• **Work request**: Nothing but the exact lines from the one containing "Task: Play the SOFT & BALLADS channel" through the last line of the records below belongs in your answer.

• **Supplied data**:
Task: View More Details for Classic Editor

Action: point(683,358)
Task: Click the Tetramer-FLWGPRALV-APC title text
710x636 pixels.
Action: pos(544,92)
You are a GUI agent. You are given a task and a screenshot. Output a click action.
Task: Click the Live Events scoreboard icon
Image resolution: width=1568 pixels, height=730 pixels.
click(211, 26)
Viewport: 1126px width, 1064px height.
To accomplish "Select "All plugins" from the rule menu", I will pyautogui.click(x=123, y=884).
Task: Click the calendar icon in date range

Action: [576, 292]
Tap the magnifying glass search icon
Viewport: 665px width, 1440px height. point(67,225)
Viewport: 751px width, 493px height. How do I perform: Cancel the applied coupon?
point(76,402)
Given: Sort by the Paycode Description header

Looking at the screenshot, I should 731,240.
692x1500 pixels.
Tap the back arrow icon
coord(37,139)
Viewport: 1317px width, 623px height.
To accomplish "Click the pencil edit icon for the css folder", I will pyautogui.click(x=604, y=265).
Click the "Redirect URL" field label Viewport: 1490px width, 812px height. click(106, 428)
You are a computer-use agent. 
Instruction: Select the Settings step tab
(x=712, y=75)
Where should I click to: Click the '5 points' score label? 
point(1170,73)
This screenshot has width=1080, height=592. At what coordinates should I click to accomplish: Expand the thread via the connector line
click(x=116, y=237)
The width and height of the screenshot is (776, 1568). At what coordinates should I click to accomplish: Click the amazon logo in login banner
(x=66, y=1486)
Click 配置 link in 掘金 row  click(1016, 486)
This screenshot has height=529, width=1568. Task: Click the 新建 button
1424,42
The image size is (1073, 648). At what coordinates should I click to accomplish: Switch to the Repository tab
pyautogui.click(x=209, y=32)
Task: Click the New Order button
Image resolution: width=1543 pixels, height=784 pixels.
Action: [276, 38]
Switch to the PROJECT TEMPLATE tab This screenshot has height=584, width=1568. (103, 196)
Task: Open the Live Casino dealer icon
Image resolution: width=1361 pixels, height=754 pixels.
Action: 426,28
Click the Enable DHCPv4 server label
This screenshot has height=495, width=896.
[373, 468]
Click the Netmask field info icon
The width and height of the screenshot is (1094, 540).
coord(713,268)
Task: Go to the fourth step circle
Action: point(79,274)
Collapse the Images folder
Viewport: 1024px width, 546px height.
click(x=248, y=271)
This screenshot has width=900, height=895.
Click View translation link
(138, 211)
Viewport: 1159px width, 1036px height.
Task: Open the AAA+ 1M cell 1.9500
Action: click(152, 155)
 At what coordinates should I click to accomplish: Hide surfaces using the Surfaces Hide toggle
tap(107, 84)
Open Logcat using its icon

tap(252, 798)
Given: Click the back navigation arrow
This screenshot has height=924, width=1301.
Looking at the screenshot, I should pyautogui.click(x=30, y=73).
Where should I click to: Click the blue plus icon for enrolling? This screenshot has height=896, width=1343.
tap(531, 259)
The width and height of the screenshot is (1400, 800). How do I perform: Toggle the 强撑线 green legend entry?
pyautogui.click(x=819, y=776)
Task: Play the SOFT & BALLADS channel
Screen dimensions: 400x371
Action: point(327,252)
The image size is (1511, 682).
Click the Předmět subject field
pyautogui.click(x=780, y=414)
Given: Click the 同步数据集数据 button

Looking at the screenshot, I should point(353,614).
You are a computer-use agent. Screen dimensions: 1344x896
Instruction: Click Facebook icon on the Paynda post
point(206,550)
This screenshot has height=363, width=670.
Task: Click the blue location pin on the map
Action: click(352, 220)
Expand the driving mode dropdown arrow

• **Your solution**:
Task: Play the SOFT & BALLADS channel
Screen dimensions: 400x371
Action: point(327,252)
The image size is (1511, 682).
Click the Předmět subject field
pyautogui.click(x=780, y=414)
Given: Click the 同步数据集数据 button

Looking at the screenshot, I should point(353,614).
You are a computer-use agent. Screen dimensions: 1344x896
Instruction: Click Facebook icon on the Paynda post
point(206,550)
This screenshot has height=363, width=670.
Task: Click the blue location pin on the map
Action: click(352, 220)
Expand the driving mode dropdown arrow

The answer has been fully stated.